I did not smile throughout my entire visit, as expected. There was one time, however, when my lips tightened and almost turned upward. It was a vague sense of irony I got as we ended the tour. I think the irony was lost on all those who either work or visit Auschwitz, but perhaps somebody else felt it.
Tourists come in waves to the site of Auschwitz. They do as a guide tells them, unable to think for themselves. Prisoners from minority groups brought to Auschwitz were forced to speak German. English, the tourists’ lingua franca, is now the most prevalent tongue there, and almost compulsory if you want to understand the signs and placards. It is hard to be inconspicuous when you are forced to wear a sticker labelling you as a member of a certain tour group – an initiative designed to help your guide keep you under better control. My sticker was blue. I saw big orange ones, square yellow ones. The Nazis embroidered different markings onto their prisoners for identification purposes. The group leaders used stickers to know how many of their group have remembered to meet at the right times. I always had to look out for my group, to catch up with them. If I could see another person with the same sticker, I felt comfortable – I could not be lost. All these subtle ironies bubbled up into the half smile I talked about once I got to the end of the tour of Auschwitz I: we had to line up and hand back our audio guides. First, we were told, you had to unplug the headphones. Then we had to hang these on a metal rack, just like the person in front of and behind us. Then we had to hand our radio receiver box, after we had switched the channel back to 5 and turned it off, to an expressionless man with a badge around his neck. Of course we all did this without question or complaint. It’s easy to follow somebody else. Then we were told to go and wait by the white van in the car park, so we could be counted. Everybody had to be there. Everybody was. The van took us to Auschwitz II-Birkenhau.

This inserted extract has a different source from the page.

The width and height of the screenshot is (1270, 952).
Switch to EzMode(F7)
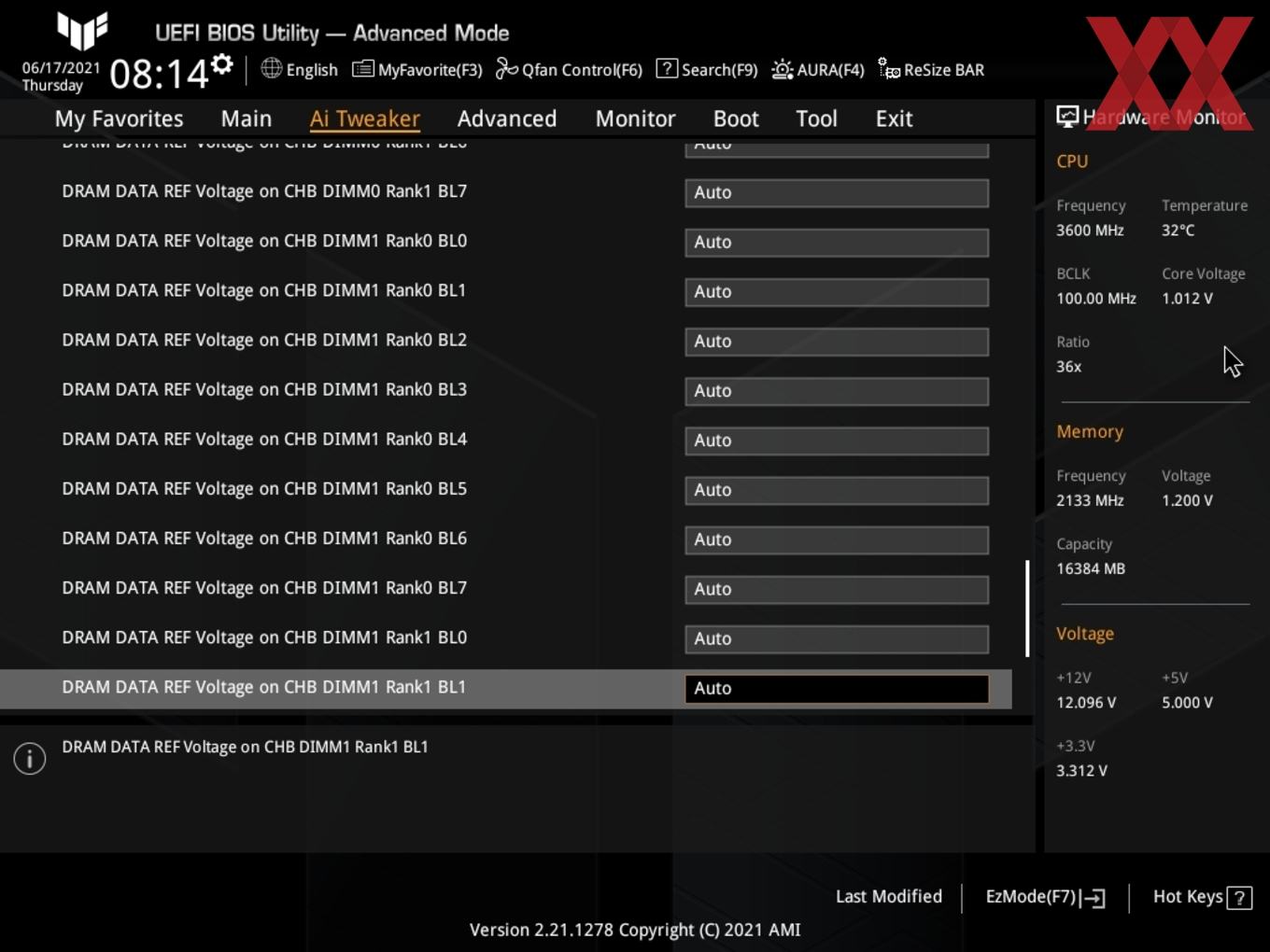[1045, 897]
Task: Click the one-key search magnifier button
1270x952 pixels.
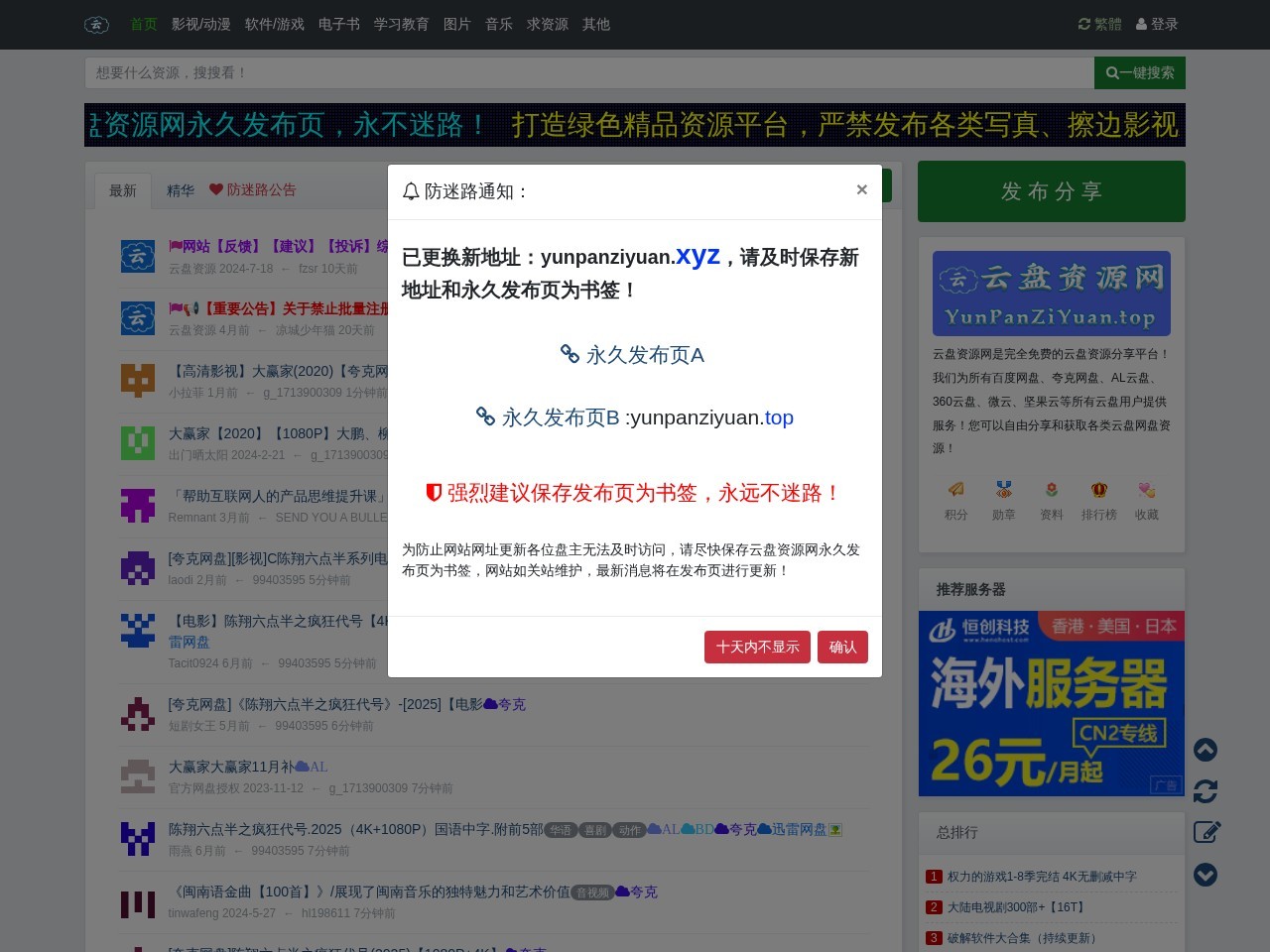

In noticing the unintentional parallels between then and now I at first almost chuckled. Then I realised how sad this really was. The only part of the visit not designed to make me remember this terrible history, was the only part which did so. Only through this comical irony did I remember the sad story of those victims of mankind, and realise also the sadder story: that this dark chapter of history is not an anomaly. These victims are a by-product of humanity, a result of how we think, act, and treat each other, just part of a tragic production line that started long before any of us were born, and will continue to operate long after all of us have disappeared.